- Selected text -
_ _ _ _ _ _ _

About investments: several posters mention that Vanguard freezes your account if you become a non-US resident. ARS then posted it is not an issue. I am confused about what really happens. Do you just hide your residency status from Vanguard by officially having a US address, such as with a family member? Plus use VPN to hide your IP address? If they "freeze" your account, what exactly does that mean? Can you no longer add funds, can no longer trade, can not withdraw,...? Has anyone actually have that happen to them?
There's no need to hide anything. We'd explain we're traveling, if Vanguard cared.
You're talking about a special case of moving to a different country and becoming a resident there. This thread isn't about that, it's about being a permanent traveler.
Here's the weird thing: Because of the physical presence test, we're foreign residents. We're out of the US 330+ days/yr, so we can use the FEIE, and have an exclusion from the ACA. So we are foreign residents. But we are residents of Nevada.
There are two tests to see if you qualify: The Bona Fide Residence Test or Physical Presence Test. We don't pass the first one, because we haven't established residency elsewhere. We do pass the Physical Presence Test, by not being in the US > 35 days per 365 day period. So we are exempt, even though we aren't a resident of anywhere else, and still have a US residence.
Confusing, no? :)
Bottom line: Unless you take active establish residency elsewhere in a single place you're living in, you'll still be a US resident, even if you never visit.
If Vanguard asks, I can honestly tell them I'm a US resident who is traveling. If they insist otherwise, I can ask them where they think I'm a resident of, as above. The US government considers me a resident, excluded from certain things because of the Physical Presence test, so I don't know why Vanguard would fight that.
I think it's a bugaboo, personally.
(Unless, of course, you actually do become a resident of elsewhere--something some people do so they can still travel to the US > 330 days and can ignore the physical presence test, so they try to qualify on the Bona Fide Residence Test, but then obviously they ARE a resident of elsewhere--this is not the case for most perpetual travelers.)
ARS, I have read about TravelingMailbox.com. They sound very good. Can you use them as your address of residency, or are they on some sort of black list for investment firms, banks, etc.? I have read somewhere that the traditional mailbox places (UPS Store etc) are listed and you cannot use them as an official address. But I am not sure about a service like TravelingMailbox.
I have them as my address for 99% of things. There was one thing that wouldn't accept it, but I can't recall what it was. I have it as my address for all banks, investments, with the IRS, etc.

_ _ _ _ _ _ _

- Information shown -
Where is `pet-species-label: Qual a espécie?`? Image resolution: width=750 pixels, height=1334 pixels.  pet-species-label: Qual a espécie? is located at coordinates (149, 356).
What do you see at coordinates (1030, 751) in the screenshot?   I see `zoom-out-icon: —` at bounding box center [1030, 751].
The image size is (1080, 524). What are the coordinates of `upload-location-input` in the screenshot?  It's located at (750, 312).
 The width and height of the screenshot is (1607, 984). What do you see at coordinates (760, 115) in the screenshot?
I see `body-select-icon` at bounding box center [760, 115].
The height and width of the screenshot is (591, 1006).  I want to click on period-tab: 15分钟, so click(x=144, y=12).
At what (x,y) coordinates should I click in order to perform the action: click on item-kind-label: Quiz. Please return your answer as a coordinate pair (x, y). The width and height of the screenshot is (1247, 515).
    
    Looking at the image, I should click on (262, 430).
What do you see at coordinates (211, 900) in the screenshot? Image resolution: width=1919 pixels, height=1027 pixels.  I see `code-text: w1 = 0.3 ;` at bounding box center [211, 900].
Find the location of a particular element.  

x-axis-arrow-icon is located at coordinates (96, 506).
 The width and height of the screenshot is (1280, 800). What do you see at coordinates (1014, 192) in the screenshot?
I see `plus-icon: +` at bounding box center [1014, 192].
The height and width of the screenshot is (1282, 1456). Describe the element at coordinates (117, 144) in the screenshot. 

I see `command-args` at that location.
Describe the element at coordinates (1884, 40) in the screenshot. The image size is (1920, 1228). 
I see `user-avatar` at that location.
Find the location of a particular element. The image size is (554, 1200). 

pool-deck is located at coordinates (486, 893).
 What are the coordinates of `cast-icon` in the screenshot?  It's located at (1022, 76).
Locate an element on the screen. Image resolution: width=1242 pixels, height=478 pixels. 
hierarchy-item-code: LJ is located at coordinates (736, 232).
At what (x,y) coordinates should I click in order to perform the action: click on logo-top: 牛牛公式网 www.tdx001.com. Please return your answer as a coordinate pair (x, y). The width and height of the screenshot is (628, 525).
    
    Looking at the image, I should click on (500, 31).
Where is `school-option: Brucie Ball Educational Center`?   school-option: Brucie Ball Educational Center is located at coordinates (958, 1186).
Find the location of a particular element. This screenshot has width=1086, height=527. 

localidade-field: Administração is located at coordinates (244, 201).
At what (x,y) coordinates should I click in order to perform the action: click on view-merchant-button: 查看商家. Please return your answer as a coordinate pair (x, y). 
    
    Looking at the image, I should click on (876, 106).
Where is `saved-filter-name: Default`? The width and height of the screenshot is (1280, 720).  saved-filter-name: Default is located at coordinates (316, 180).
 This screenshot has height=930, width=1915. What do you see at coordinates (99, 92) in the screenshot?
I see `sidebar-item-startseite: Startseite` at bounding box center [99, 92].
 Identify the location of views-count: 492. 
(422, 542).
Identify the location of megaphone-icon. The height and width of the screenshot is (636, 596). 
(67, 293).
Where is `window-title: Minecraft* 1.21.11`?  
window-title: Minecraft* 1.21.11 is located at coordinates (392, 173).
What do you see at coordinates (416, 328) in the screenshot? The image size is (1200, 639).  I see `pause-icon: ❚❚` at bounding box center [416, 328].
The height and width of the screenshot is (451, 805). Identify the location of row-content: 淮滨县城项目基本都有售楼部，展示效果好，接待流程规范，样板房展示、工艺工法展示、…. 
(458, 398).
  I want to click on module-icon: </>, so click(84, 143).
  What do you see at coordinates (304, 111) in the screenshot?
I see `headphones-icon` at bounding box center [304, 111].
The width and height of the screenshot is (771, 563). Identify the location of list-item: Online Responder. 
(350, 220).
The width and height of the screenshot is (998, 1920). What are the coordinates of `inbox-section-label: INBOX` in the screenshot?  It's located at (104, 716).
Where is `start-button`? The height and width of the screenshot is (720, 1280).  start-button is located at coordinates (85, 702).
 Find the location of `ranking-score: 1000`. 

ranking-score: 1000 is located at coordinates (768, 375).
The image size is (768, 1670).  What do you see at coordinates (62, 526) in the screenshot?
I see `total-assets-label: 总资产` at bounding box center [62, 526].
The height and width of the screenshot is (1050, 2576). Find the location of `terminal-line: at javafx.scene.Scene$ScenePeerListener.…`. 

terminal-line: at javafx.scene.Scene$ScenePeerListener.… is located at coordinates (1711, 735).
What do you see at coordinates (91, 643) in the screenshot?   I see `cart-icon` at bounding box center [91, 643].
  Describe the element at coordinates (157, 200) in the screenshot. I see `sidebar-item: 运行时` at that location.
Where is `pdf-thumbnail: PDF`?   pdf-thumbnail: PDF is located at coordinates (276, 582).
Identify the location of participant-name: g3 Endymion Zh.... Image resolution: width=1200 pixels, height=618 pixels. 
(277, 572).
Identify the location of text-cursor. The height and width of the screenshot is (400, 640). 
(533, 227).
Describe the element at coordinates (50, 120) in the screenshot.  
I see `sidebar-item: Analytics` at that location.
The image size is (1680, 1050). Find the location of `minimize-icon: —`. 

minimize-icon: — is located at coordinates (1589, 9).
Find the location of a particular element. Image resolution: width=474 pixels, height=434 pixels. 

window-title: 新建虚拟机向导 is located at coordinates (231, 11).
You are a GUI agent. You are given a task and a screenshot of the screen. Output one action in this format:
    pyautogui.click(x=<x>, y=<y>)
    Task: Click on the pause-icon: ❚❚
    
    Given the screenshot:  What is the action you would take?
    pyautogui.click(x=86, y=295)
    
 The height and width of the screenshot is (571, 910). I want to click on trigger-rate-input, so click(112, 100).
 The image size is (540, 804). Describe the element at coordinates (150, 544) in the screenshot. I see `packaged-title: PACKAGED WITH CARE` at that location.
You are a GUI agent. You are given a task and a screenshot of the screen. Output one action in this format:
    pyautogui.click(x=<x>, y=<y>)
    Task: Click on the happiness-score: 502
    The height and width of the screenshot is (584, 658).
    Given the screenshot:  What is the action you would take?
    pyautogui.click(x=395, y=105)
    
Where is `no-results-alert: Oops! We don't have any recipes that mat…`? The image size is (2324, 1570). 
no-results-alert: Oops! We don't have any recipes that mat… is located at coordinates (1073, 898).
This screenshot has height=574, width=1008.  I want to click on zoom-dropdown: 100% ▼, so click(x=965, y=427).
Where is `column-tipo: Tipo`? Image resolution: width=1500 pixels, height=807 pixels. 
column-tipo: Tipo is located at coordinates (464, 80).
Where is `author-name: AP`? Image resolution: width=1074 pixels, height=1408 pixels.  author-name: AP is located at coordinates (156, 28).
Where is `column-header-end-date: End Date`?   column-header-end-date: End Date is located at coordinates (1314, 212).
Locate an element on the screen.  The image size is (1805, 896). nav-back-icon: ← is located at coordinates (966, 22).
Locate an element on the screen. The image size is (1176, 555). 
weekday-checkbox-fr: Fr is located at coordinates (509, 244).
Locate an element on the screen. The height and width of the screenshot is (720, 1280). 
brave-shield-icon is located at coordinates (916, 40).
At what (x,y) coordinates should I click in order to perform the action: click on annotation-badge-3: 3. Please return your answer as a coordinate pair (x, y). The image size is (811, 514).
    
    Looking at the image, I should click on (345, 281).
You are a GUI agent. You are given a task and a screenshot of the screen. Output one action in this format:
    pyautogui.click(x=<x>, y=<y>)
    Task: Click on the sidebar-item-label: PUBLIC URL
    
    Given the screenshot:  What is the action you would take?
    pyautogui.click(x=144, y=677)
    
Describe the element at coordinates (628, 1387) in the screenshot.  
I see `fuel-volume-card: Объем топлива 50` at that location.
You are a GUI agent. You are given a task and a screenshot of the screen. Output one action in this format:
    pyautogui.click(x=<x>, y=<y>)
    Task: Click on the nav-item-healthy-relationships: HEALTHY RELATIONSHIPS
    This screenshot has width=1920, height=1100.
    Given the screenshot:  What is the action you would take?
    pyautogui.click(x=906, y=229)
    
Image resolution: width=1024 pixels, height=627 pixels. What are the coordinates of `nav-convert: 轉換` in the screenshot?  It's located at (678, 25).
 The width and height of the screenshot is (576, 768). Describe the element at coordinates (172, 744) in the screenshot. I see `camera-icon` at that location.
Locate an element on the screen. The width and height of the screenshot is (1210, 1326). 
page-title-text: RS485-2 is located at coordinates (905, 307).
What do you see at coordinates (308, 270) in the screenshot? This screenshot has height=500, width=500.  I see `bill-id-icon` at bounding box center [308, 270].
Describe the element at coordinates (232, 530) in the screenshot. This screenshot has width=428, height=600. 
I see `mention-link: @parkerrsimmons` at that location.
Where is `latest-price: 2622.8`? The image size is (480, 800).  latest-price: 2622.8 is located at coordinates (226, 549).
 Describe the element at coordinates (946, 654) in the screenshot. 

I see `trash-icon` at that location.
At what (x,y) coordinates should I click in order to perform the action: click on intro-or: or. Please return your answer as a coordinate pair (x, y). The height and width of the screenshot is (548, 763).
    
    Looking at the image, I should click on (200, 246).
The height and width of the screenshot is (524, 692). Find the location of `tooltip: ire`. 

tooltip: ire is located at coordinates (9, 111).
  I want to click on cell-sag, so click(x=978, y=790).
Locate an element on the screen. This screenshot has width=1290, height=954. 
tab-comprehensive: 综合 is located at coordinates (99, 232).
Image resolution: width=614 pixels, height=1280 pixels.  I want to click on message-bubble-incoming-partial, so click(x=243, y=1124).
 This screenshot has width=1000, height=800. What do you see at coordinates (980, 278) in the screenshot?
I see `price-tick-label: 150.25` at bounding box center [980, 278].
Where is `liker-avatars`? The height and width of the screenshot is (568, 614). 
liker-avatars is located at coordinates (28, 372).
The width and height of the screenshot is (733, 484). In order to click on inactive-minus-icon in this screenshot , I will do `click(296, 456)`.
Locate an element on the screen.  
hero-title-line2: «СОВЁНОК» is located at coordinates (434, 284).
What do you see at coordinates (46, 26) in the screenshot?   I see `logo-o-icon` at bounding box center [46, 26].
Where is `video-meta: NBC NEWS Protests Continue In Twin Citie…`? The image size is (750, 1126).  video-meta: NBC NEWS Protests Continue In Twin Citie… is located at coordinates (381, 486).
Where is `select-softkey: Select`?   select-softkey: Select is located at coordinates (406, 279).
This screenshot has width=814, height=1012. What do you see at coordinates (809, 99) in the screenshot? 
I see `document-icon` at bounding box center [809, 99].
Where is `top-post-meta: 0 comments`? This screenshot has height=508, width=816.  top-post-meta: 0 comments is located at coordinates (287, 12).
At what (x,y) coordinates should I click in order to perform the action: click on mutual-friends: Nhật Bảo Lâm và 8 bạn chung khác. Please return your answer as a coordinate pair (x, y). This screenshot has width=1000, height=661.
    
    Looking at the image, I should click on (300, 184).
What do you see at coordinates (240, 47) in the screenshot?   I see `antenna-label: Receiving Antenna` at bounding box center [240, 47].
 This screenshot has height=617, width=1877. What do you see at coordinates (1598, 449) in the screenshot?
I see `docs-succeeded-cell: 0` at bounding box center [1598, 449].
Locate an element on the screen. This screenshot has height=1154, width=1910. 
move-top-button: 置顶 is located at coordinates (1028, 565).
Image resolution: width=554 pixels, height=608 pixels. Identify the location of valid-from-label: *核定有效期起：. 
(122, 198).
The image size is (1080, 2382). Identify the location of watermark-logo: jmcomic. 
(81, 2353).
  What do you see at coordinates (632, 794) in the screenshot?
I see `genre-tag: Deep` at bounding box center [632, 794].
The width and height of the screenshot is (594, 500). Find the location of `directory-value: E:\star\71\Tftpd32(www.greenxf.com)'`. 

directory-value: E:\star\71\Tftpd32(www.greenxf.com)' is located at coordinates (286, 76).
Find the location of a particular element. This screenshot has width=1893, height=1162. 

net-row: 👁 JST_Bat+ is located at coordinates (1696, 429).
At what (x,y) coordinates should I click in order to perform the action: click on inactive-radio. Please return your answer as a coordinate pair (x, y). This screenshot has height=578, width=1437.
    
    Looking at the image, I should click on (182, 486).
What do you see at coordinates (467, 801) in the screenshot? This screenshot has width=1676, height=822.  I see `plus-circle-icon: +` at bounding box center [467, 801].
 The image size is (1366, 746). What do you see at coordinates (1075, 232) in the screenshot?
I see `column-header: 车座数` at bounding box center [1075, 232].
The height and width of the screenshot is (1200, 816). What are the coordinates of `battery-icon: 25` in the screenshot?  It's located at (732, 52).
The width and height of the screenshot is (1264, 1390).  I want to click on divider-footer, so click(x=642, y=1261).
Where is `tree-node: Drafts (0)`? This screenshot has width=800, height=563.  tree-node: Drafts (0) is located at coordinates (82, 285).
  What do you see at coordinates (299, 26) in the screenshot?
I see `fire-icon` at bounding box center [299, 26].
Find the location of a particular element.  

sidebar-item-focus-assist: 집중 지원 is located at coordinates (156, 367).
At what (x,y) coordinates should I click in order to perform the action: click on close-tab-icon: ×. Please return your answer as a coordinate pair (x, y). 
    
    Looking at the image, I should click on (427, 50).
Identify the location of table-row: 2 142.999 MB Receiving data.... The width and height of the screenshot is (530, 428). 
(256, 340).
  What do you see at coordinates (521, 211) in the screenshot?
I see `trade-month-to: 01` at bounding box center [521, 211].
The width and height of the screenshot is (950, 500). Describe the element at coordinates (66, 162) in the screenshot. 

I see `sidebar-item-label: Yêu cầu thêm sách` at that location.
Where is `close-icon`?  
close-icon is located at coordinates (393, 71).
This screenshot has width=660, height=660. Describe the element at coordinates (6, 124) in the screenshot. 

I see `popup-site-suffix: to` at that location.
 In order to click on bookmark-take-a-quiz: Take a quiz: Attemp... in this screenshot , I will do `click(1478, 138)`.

_ _ _ _ _ _ _

- Activities -
1. In the forum thread about Vanguard and residency, which US state does the poster say they are a resident of?
2. From the forum thread about Vanguard and residency, write out the passage starting with "You're talking about" and going on through "residents of Nevada.".

- Written answers -
1. Nevada

2.
You're talking about a special case of moving to a different country and becoming a resident there. This thread isn't about that, it's about being a permanent traveler.
Here's the weird thing: Because of the physical presence test, we're foreign residents. We're out of the US 330+ days/yr, so we can use the FEIE, and have an exclusion from the ACA. So we are foreign residents. But we are residents of Nevada.